With the EasyShare V550, you can take up to 80 continuous minutes of MPEG-4 video with sound. The zoom operates in video mode, although it's just barely audible on the soundtrack. The V550 also has image stabilisation that is of some, although minimal, help for shaky footage. You can even print thumbnails and snapshots from video clips. And of course the EasyShare system seamlessly integrates transferring pictures and storing, sorting and preparing images for email.
With only a few exceptions, the Kodak EasyShare V550 performed at or above the standards set by its competitors. Start-up to first shot took about 1.5 seconds, and autofocus was fast even under low-light conditions. Continuous autofocus worked reasonably quickly, although we had better accuracy with the single-autofocus option.
Continuous-shooting speed was impressive at almost 3 frames per second (fps) at high resolution and 3.5fps at low resolution, with a maximum of five shots regardless of resolution. But the LCD goes black in continuous-shooting mode, so you have to rely on the tiny and inaccurate optical viewfinder.
Although the V550 clocked only a 2.26-second wait time between photos when shooting with a flash (2.17 seconds without flash), the buffer would occasionally choke. In those cases, the LCD would remain black, and the shot-to-shot time would increase by a couple of seconds.
During extended use with the LCD on, the camera became warm to the touch, although the heat caused no problems besides discomfort. But the LCD was usable under most lighting conditions -- even bright sunlight -- and gained up nicely, albeit with sepia tones, in low light.

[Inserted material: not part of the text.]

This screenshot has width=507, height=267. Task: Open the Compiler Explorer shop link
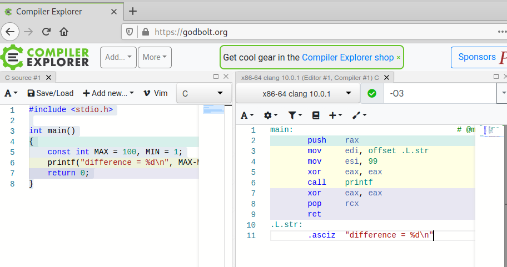pyautogui.click(x=347, y=57)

The built-in flash provided generally even coverage, although its reach was limited to 3.2m at wide angle and only 2.2m at telephoto.
The Kodak EasyShare V550 delivers the vivid colour that most consumers crave and, for the most part, does so correctly, too. It accurately and smoothly reproduced even the changing oranges and yellows on a ripening tomato. Some test shots, however, displayed exceptionally high contrast, which affected colour reproduction. In one high-contrast test scene, greens in bright sunlight looked blown out and almost Day-Glo, while those in the shadows looked more pleasing.
Most of our test shots came out relatively sharp, but the EasyShare V550 didn't always deliver the crispness we've seen from some competitors. Details, regardless of focal length, were visible but not as well defined as we had hoped.
While the camera has only preset white-balance options, they were usually more than adequate for moving between lighting conditions. The flash proved a little too powerful for some close-ups and for use as a fill, resulting in clipped highlights. Overall, however, we found it sufficient for most situations.
Image noise remained at bay at lower ISO settings but got very nasty at ISO 800, rendering images generally unusable. High-contrast edges showed some purple fringing, but the problem was not excessive.